As described above, according to the array driving system of the present invention, since one terminals of a plurality of loads are connected commonly and adjacent loads are driven mutually in opposite phase, the current flowing through the commonly-connected portions can be very reduced and thus deterioration of the characteristic due to the common impedance can be prevented.

According to the array driving system for driving the speaker array of the present invention, above deterioration of the characteristic due to the common impedance can be prevented and the number of wirings for connecting the amplifiers and the speaker units can be reduced.

In addition, according to the array driving system for driving the LED matrix of the present invention, since adjacent LEDs can be driven mutually in opposite phase, the current flowing through the earth wire can be reduced.

Claims

1. A speaker array system comprising: N driving circuits, N being an integer equal to or greater than 4;a plurality of N speakers arranged in an array, each of the N speakers making up plural pairs of speakers, each pair of speakers comprising a first speaker and a second speaker, each first speaker being positioned adjacent to the second speaker in the pairs of speakers, each of the N speakers having two terminals, one of the two terminals being coupled to a corresponding one of the N driving circuits and the other of the two terminals being connected to together so that N+1 wirings are utilized in the speaker array system, wherein in each pair of speakers, the one terminals coupled to the driving circuits have opposite polarity, and the first speaker receives a first driving signal at the one terminal from the corresponding one of the N driving circuits and outputs a first current signal at the other terminal, and the second speaker receives a second driving signal, having an inverse phase and a predetermined delay relative to the first driving signal, at the one terminal from the corresponding one of the N driving circuits and outputs a second current signal at the other terminal so that a magnitude of a sum of the first current signal and the second current signal is determined by a magnitude of the predetermined delay, whereinthe first driving signal received by the first speaker and the second driving signal received by the second speaker are generated from one signal.

2. The speaker array system according to claim 1, wherein the predetermined delay is used to cause an acoustic lens effect.

3. The speaker array system according to claim 1, wherein the inverse phase is provided by an inverting amplifier.

4. The speaker array system according to claim 1, wherein the array is a two dimensional array.

5. The speaker array system according to claim 1, wherein the others of the two terminals connected together are connected to ground.

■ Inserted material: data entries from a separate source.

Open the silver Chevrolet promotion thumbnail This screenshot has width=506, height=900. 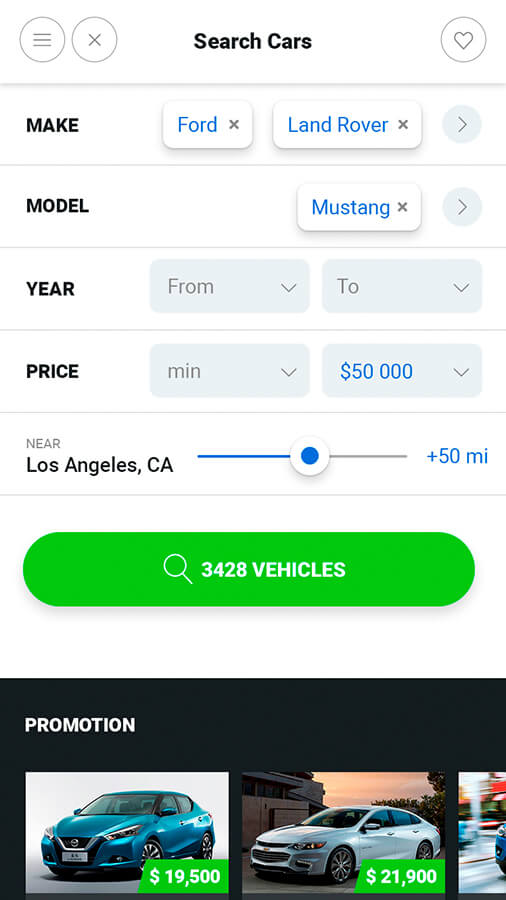(x=343, y=836)
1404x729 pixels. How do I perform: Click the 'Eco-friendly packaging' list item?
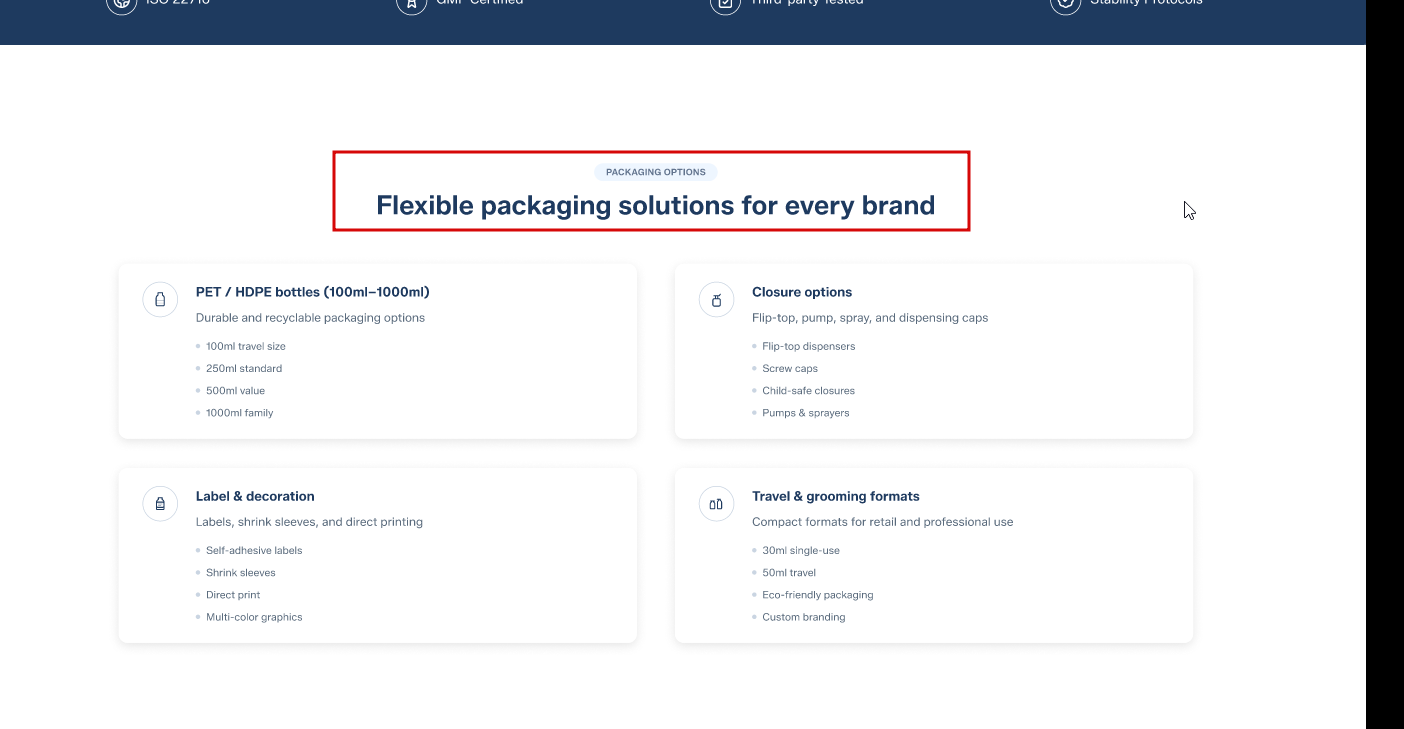[817, 595]
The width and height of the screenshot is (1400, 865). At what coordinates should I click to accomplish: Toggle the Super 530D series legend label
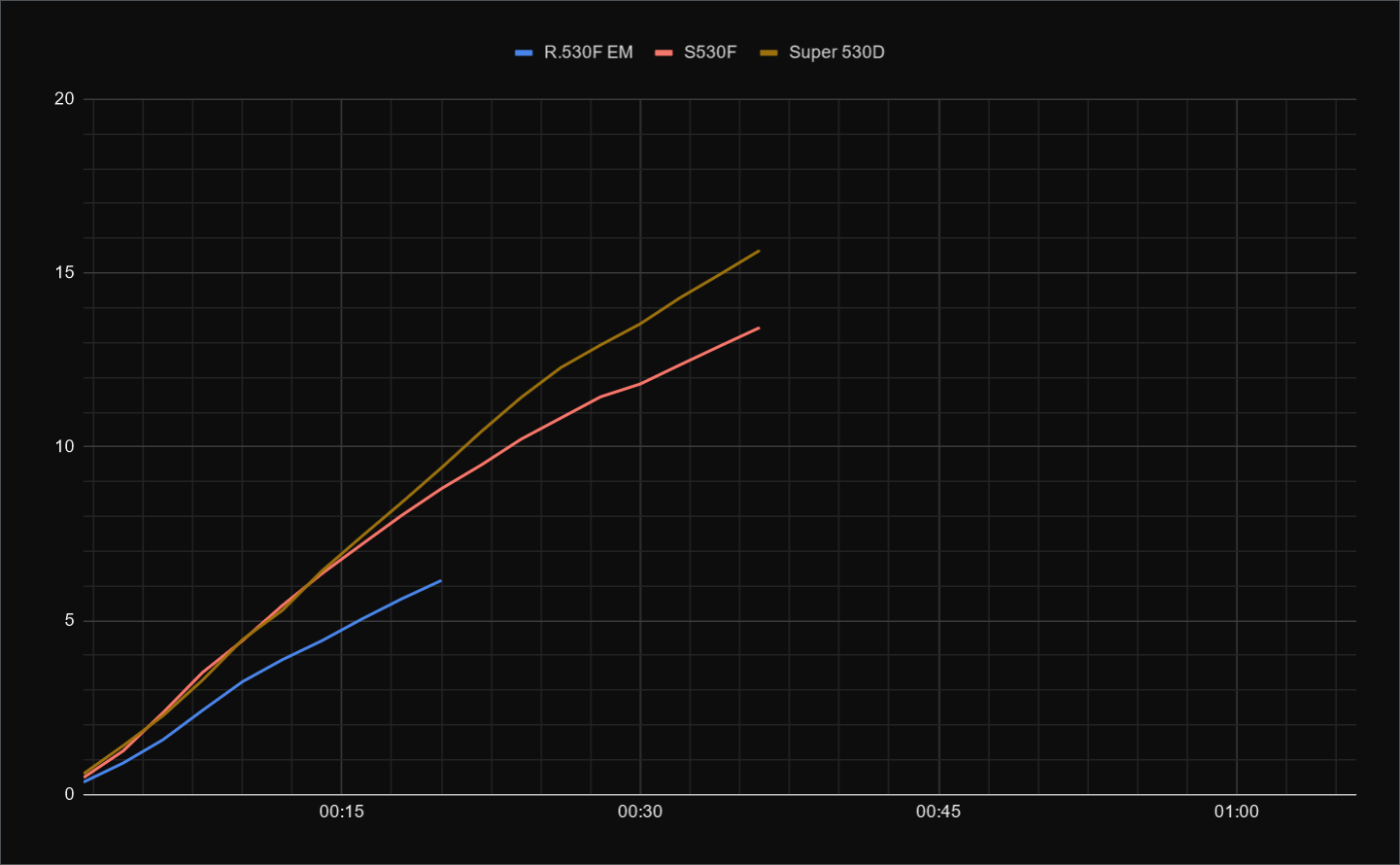click(x=836, y=52)
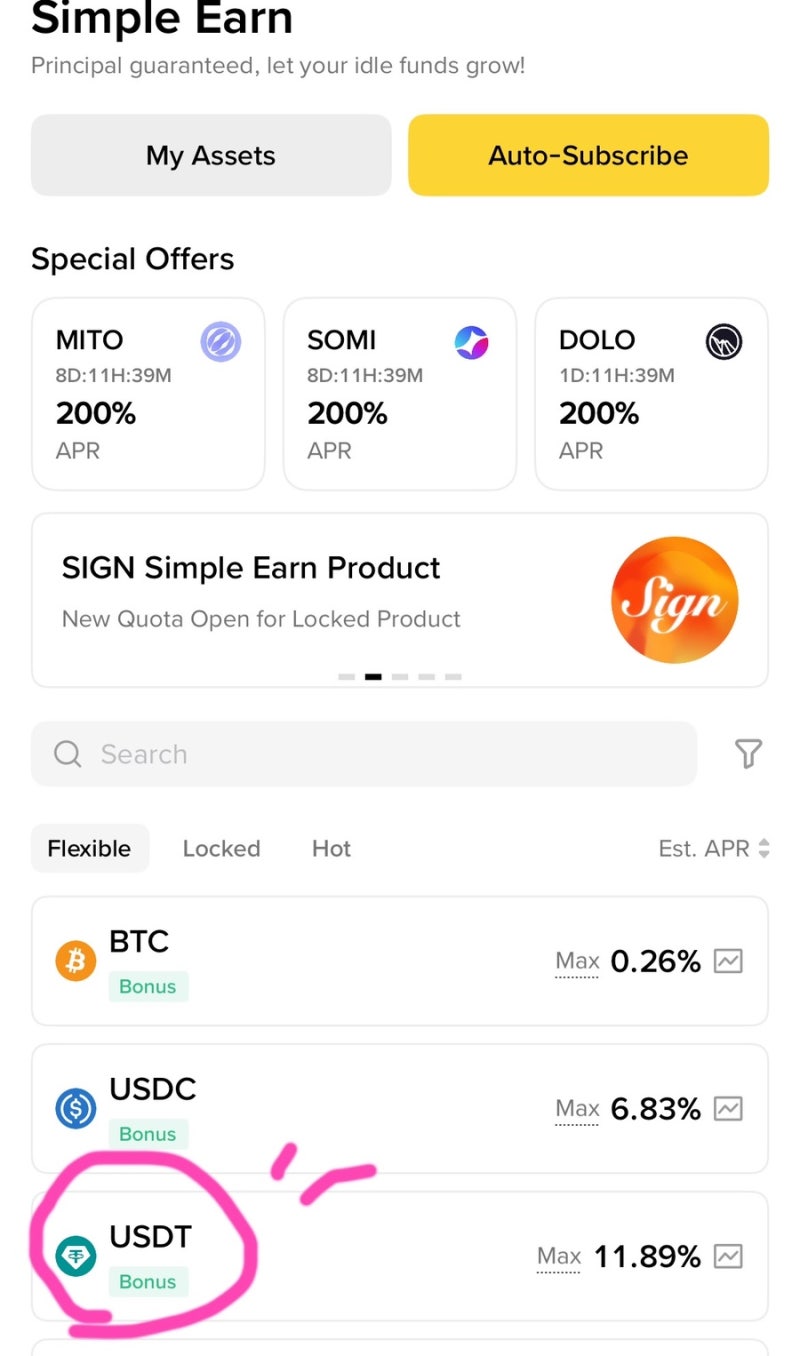Select the Flexible tab
This screenshot has height=1356, width=800.
click(x=89, y=849)
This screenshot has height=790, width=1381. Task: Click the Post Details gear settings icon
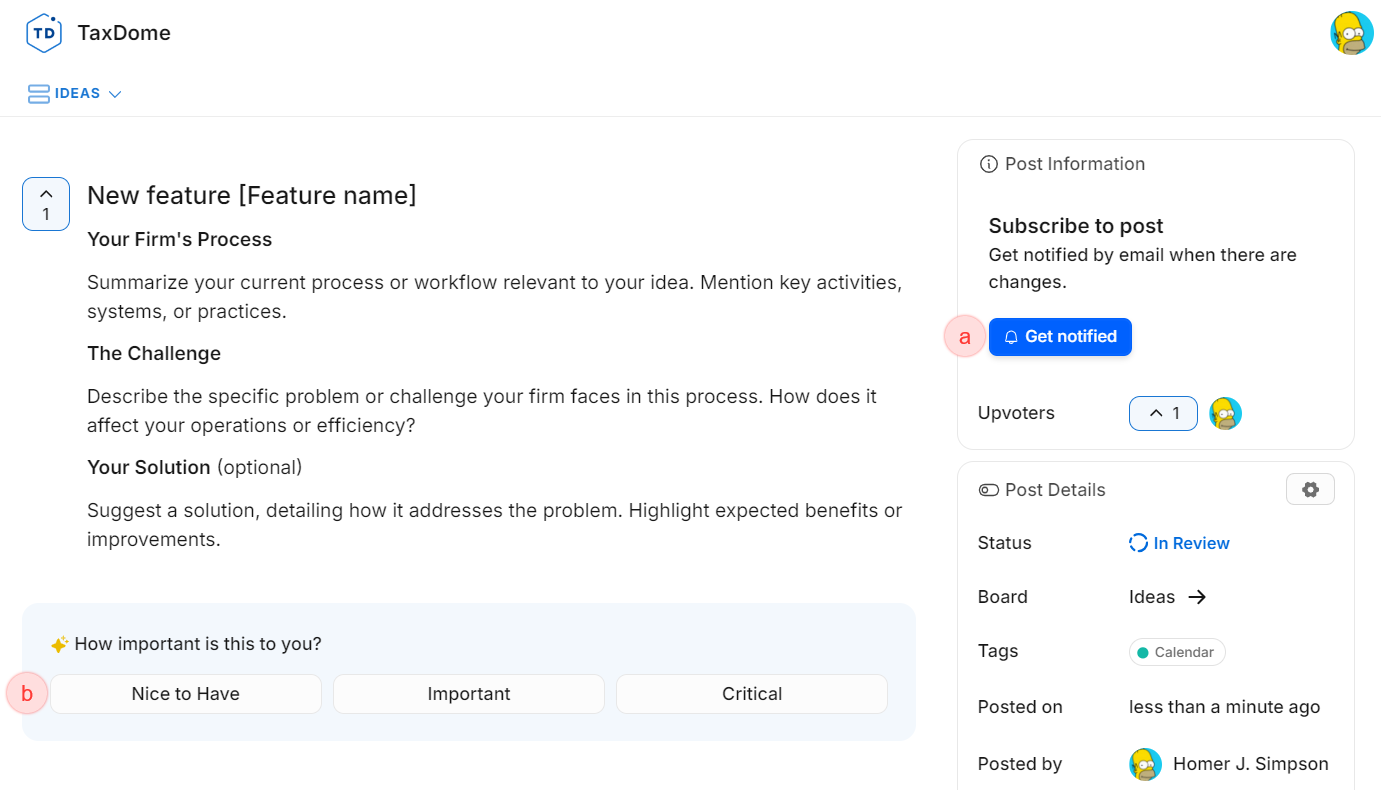pyautogui.click(x=1310, y=489)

6. A speaker array system comprising: two-dimensional speaker array comprising a plurality of N speakers, N being an integer equal to or greater than 4, each of the N speakers including a signal input terminal and a common terminal;a plurality of N driving circuits which drive the N speakers by driving signals, respectively;N wirings which connect the signal input terminals of the N speakers to outputs of the plurality of N driving circuits, respectively;a common wiring which connects the common terminals of the N speakers together;a plurality of N input terminals coupled to the N driving circuits to supply input signals to the N driving circuits, respectively;a plurality of inverters for inverting a signal, which inverters are alternately disposed between the N driving circuits and the N input terminals in a manner that a speaker of the N speakers which is connected to the inverter through the driving circuit, is arranged physically adjacent to the speaker of the N speakers which is not connected to the inverter through the driving circuit,wherein the input signals are generated from one signal, andwherein the input signals which have same components, and to which predetermined delays are given, are input to the input terminals, respectively, so that a magnitude of a difference between the driving signals in the adjacent speakers is determined by a magnitude of the predetermined delay.